Doris: When you are scaling up an integrated health network, those community paramedics can actually still be regular 911 paramedics on the emergent side. You are improving EMS services by directing the right resources where they need to be at the right time. This aligns not just with the local and regional health improvement plans, but it really ties to the state health improvement plan. It is the premise of whole-person care. 

Justin: When people first hear of this they say, ‘You’re using paramedics for primary care.’ Yes. And while that might sound novel to you, it is not a novel concept. I have been doing primary care my entire time as a paramedic. People misunderstand that because we are called emergency medical services that all we do are emergencies when arguably 85% of what we do is primary care, patient navigation, resource navigation, and education. So, yes, it is novel that an FQHC and an EMS agency are married at the hip, but we are doing the same work just in different settings. We are bringing the brick-and-mortar care that Karen and team provides to the living room. Now we have some data to back up our hypothesis that for about half of the people we reach using this high-touch approach, we will improve their outcomes, reduce their utilization of the emergency department. 

Do you guys have a specific story or something that illustrates the benefit of working together as a network? 

Justin: The goal is to set up the community paramedics to use the clinic as their base for multiple reasons. What we have found in other counties is that the moment the community health worker-emergency medicine technician works with the nurse practitioner, you have collaboration. When somebody comes in with chest pain, the paramedic can grab the critical care equipment, so they are not just providing primary care, it is in their wheelhouse to provide acute care, too. It goes beyond sharing and augmenting staff, but we are now looking at joint maintenance, logistics, purchasing, etc.   

Karen: While Justin and I endorse this partnership and we have good working relationships and we know we can trust each other, when it comes down to carrying out that actual patient care I need for my clinic teams to know that they can equally trust Justin’s team to carry out the work just as they would do it. And you only get that from that type of one-on-one exposure on a daily basis. Justin and I can have the most brilliant ideas on the face of the earth, but without buy-in of those who do the real work, we will go nowhere. 

What will your organization be doing more of or differently to emerge stronger from the pandemic? 

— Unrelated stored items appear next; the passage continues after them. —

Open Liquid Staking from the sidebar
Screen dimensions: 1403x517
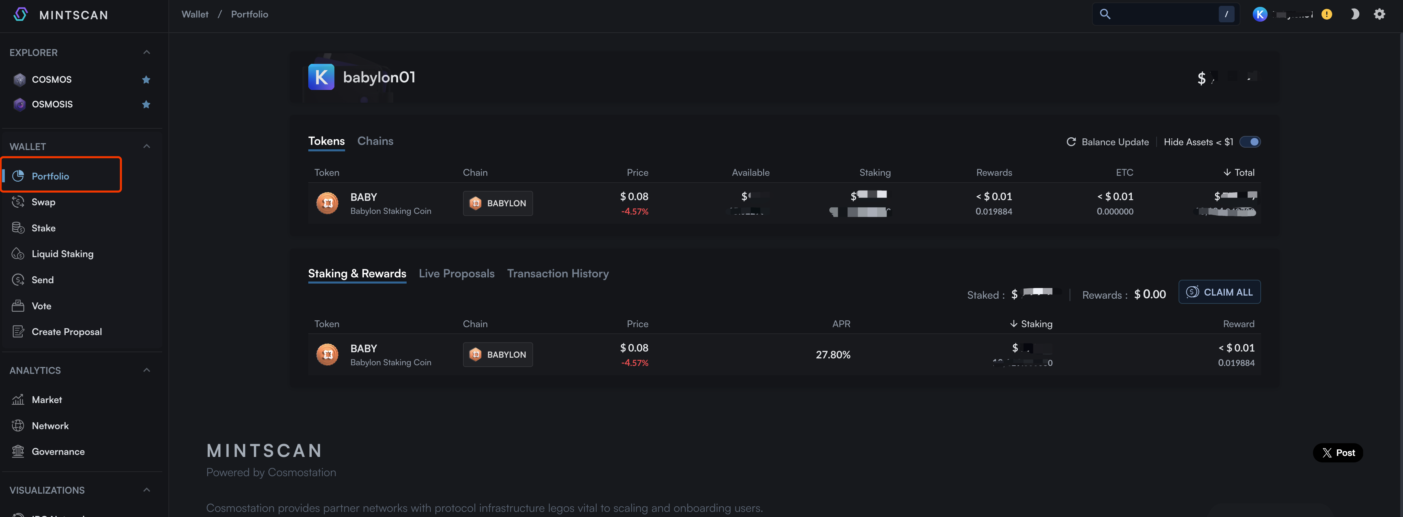click(62, 254)
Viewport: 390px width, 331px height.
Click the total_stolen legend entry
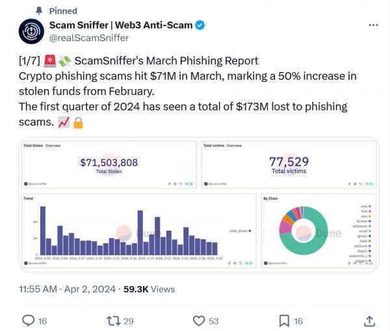(241, 231)
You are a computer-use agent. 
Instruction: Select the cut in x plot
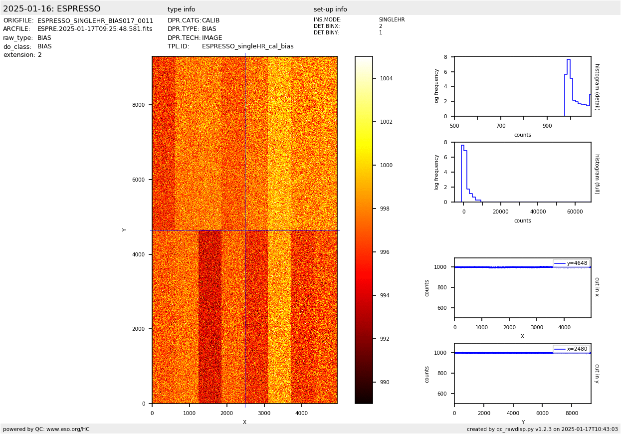click(x=522, y=288)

Justin: The pandemic is what gave us the opportunity to have the hard conversations. I call this adventure one of the hidden blessings of the pandemic. We were forced as an industry, to keep people at home. For the first time ever, hospitals said, please don’t bring patients here unless absolutely necessary. We set up hospital-at-home programs. We kept patients that normally would have been admitted at home and we did that well on a national level. We also gave 18,000 vaccines in Washington County, a population of 25,000 in one year. 

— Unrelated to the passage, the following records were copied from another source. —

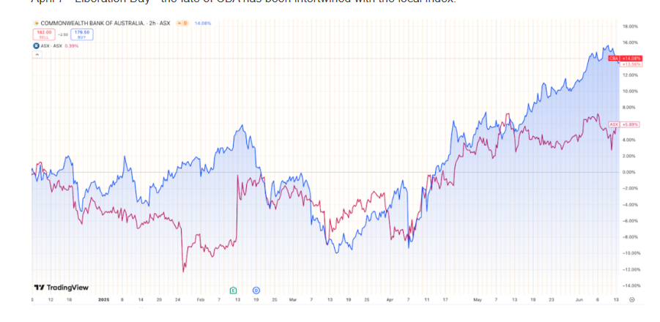This screenshot has height=322, width=660.
Task: Click the CBA price label tag
Action: click(613, 58)
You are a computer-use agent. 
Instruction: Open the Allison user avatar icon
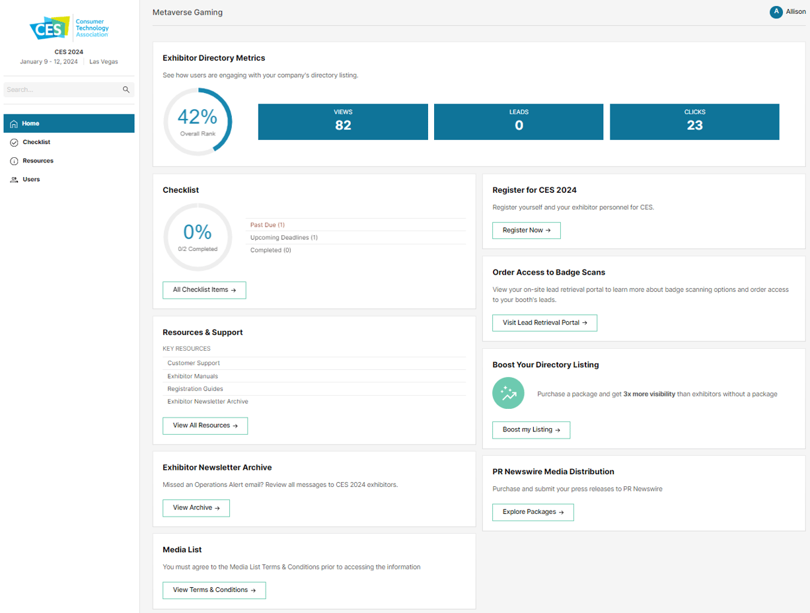[x=776, y=12]
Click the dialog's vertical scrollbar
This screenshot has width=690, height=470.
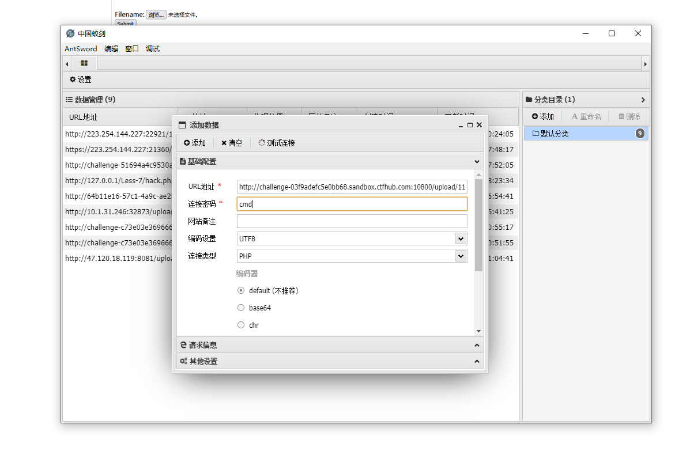click(x=478, y=225)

Karen: For all of the bad that COVID brought on health care, and all of the additional challenges, there were so many good things such as this, partnerships that we would never have thought about before the pandemic. Prior to COVID, we would sit across the table from our ambulance districts and try to figure out how to serve the needs of a community, but we would not make real progress because we viewed each other differently. Post-pandemic, there is a sense we are in this together and we need to figure this out. It really comes down to just Justin’s team and my team in this community. There is no one else here other than the county health department, and they struggle alongside us. We love having partners that are willing to think outside the norm and are willing to try new things. If there can be anything that came out of the pandemic, it was broader partnerships, with everybody working toward a common goal.